(Data for review Opens)
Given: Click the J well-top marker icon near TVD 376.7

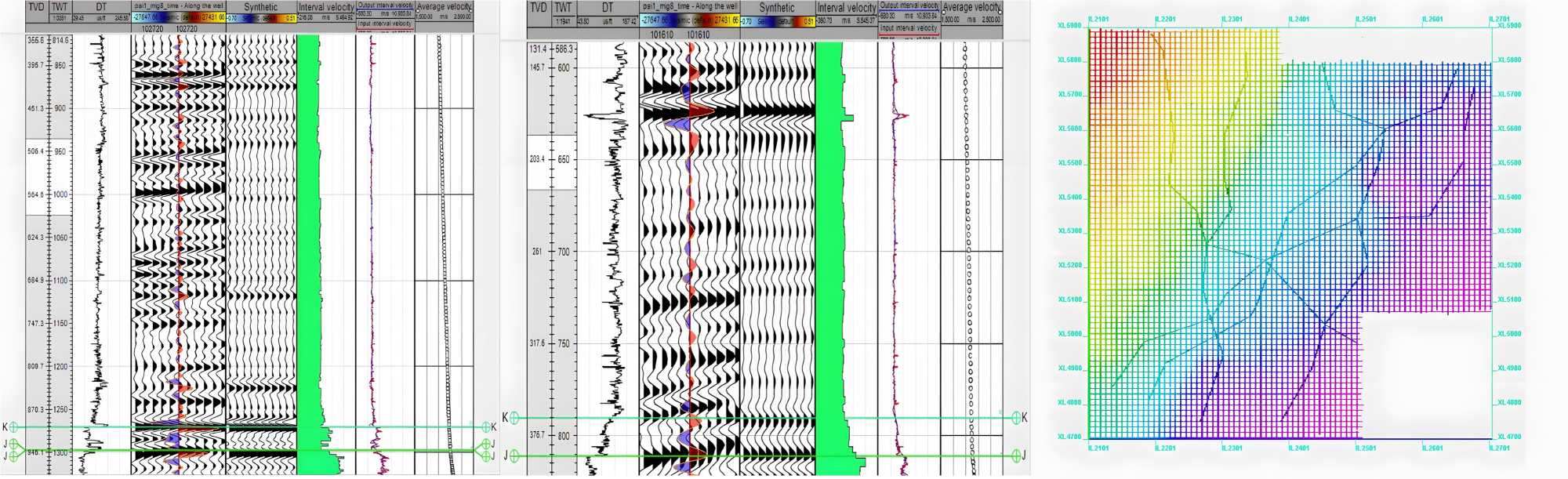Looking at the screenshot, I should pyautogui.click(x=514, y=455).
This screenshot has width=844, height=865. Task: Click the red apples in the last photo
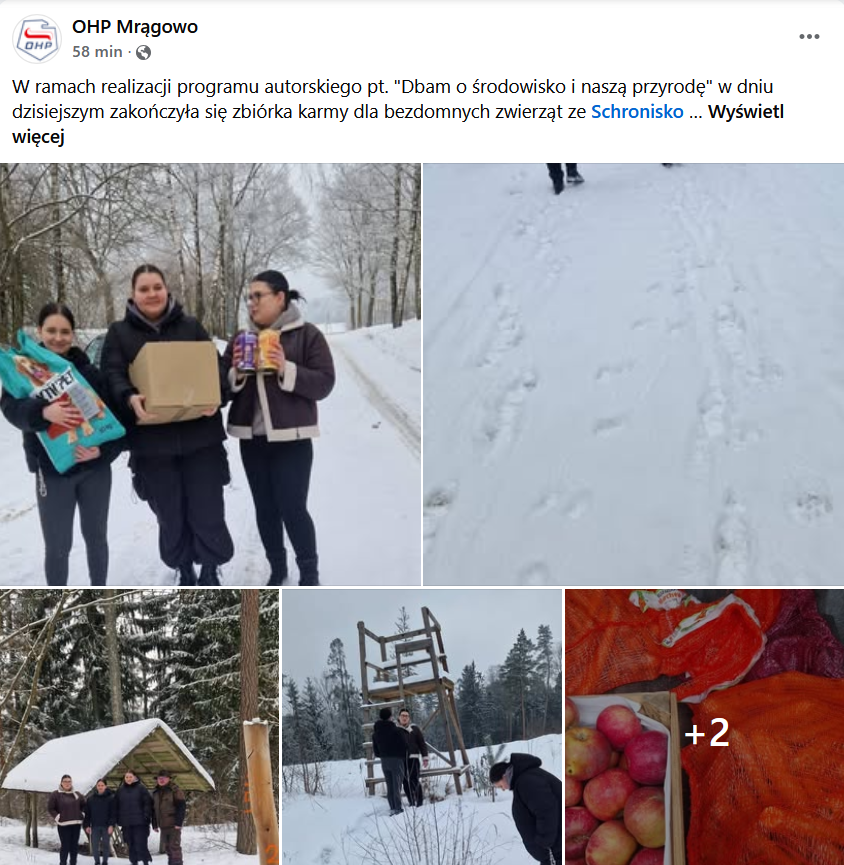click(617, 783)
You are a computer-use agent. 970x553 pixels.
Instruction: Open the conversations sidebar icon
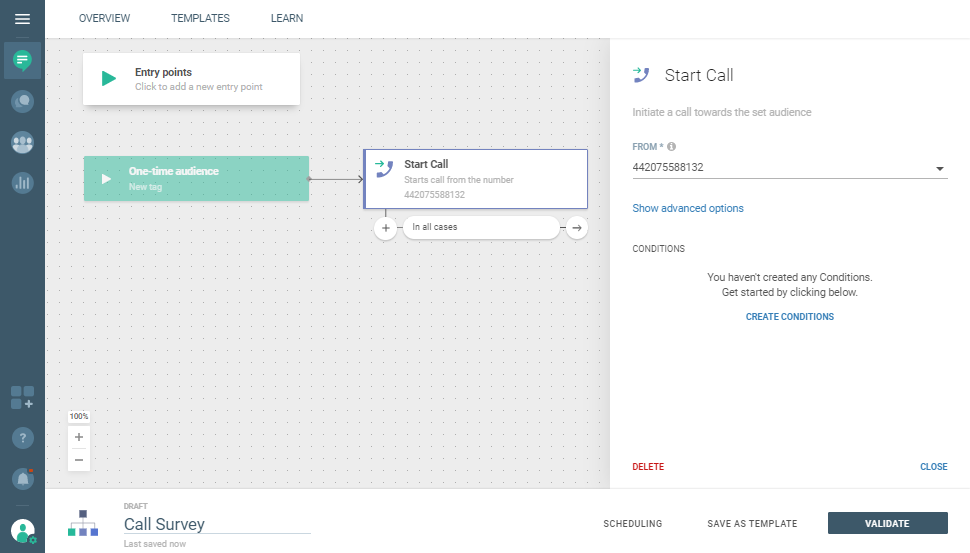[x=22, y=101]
(Data for review Closes)
(Data for review Opens)
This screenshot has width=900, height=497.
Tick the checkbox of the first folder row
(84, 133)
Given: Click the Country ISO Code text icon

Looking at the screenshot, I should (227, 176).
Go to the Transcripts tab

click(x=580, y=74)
(Data for review Closes)
(Data for review Opens)
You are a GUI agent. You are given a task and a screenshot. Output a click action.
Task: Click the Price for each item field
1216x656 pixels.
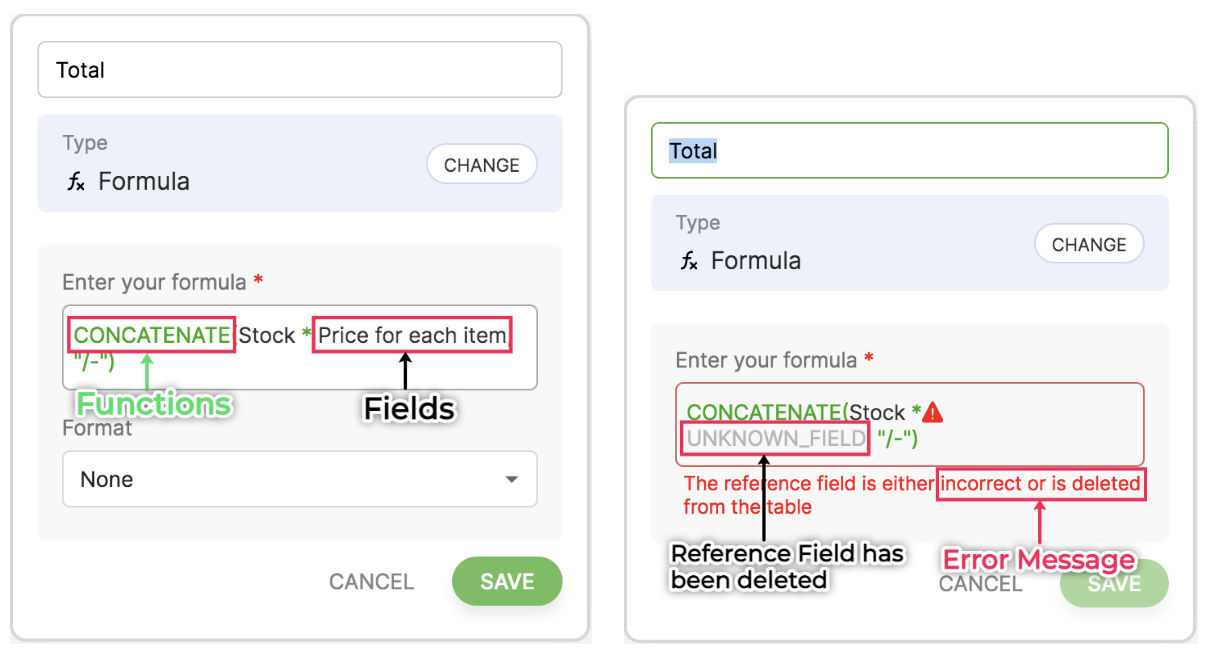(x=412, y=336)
(Data for review Closes)
* [Try it]:
For the listing above, say how many lines hold the word "agent". Nothing but the number is needed.

* [Response box]:
2